■ What is needed ■
Copy the data below verbatim, everything from the line containing "Click the Высоко" down to the line containing "Action: coord(47,260)", both included.

--- BEGIN Extracted material ---

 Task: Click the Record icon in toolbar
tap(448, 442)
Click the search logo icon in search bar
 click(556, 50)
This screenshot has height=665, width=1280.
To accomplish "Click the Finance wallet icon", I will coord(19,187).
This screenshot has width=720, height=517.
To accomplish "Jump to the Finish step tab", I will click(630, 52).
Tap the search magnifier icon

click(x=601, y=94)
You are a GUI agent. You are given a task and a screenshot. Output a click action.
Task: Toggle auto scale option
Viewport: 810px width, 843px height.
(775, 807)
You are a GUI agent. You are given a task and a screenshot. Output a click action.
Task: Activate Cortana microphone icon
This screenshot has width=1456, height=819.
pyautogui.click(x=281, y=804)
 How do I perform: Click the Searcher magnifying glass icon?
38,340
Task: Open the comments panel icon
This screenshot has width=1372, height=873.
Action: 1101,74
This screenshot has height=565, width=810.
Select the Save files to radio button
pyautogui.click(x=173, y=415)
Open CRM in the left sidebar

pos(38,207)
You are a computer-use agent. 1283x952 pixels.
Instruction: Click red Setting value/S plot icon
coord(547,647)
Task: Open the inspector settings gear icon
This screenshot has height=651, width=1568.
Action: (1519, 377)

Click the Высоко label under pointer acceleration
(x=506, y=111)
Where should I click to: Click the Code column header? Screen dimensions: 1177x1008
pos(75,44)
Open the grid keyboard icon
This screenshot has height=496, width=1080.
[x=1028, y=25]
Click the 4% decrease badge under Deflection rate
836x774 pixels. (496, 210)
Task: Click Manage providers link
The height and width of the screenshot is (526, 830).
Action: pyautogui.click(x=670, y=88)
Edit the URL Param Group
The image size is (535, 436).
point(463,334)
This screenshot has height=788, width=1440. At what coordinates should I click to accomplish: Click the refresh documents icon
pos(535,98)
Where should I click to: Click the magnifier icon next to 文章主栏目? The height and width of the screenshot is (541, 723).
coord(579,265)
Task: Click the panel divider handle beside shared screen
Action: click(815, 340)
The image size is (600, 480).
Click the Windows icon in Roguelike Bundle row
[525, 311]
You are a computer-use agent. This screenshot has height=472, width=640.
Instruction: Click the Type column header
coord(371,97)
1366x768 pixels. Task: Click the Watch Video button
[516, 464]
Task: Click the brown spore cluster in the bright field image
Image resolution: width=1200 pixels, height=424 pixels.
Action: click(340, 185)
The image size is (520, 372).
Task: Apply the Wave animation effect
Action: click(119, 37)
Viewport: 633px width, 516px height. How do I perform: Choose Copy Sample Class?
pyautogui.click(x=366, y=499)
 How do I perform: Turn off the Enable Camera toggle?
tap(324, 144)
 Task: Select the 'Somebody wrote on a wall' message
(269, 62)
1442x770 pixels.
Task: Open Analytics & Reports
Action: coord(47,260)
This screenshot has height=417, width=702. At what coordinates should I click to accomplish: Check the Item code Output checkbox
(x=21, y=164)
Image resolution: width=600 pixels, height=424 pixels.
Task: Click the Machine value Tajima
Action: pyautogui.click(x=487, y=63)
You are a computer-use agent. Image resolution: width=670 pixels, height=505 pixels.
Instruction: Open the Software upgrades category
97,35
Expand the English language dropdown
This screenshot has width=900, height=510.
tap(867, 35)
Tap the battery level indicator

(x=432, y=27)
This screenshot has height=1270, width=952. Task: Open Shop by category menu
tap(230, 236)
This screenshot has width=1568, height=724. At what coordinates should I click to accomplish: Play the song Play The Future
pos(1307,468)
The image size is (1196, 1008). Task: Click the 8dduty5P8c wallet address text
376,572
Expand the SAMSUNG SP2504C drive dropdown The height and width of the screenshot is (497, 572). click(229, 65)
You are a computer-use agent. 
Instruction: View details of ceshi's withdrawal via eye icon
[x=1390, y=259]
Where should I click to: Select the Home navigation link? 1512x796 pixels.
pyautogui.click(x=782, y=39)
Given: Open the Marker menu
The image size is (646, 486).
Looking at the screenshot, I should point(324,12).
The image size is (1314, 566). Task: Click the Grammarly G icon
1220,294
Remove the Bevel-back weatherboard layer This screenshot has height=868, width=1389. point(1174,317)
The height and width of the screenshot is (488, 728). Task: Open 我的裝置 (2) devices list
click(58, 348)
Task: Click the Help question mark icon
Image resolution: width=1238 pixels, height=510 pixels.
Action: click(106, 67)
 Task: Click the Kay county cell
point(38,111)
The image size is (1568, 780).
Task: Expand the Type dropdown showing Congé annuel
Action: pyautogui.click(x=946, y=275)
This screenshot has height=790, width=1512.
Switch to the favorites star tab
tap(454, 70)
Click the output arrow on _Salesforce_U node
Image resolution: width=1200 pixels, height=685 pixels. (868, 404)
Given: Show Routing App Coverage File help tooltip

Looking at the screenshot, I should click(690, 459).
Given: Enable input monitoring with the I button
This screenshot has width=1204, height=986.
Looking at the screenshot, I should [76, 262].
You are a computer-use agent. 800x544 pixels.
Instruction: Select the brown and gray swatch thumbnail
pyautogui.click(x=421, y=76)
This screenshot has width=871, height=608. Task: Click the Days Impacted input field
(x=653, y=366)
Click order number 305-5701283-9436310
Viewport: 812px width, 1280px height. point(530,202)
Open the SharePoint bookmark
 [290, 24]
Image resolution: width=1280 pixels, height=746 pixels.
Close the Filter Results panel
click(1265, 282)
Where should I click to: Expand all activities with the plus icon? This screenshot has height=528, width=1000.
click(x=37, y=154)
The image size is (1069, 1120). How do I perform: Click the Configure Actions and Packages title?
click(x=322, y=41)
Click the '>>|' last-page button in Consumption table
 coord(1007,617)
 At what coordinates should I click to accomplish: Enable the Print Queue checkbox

--- END Extracted material ---

■ Answer for the task ■
Click the Высоко label under pointer acceleration
(x=506, y=111)
Where should I click to: Click the Code column header? Screen dimensions: 1177x1008
pos(75,44)
Open the grid keyboard icon
This screenshot has height=496, width=1080.
[x=1028, y=25]
Click the 4% decrease badge under Deflection rate
836x774 pixels. (496, 210)
Task: Click Manage providers link
The height and width of the screenshot is (526, 830).
Action: pyautogui.click(x=670, y=88)
Edit the URL Param Group
The image size is (535, 436).
point(463,334)
This screenshot has height=788, width=1440. At what coordinates should I click to accomplish: Click the refresh documents icon
pos(535,98)
Where should I click to: Click the magnifier icon next to 文章主栏目? The height and width of the screenshot is (541, 723).
coord(579,265)
Task: Click the panel divider handle beside shared screen
Action: click(815, 340)
The image size is (600, 480).
Click the Windows icon in Roguelike Bundle row
[525, 311]
You are a computer-use agent. This screenshot has height=472, width=640.
Instruction: Click the Type column header
coord(371,97)
1366x768 pixels. Task: Click the Watch Video button
[516, 464]
Task: Click the brown spore cluster in the bright field image
Image resolution: width=1200 pixels, height=424 pixels.
Action: click(340, 185)
The image size is (520, 372).
Task: Apply the Wave animation effect
Action: click(119, 37)
Viewport: 633px width, 516px height. How do I perform: Choose Copy Sample Class?
pyautogui.click(x=366, y=499)
 How do I perform: Turn off the Enable Camera toggle?
tap(324, 144)
 Task: Select the 'Somebody wrote on a wall' message
(269, 62)
1442x770 pixels.
Task: Open Analytics & Reports
Action: coord(47,260)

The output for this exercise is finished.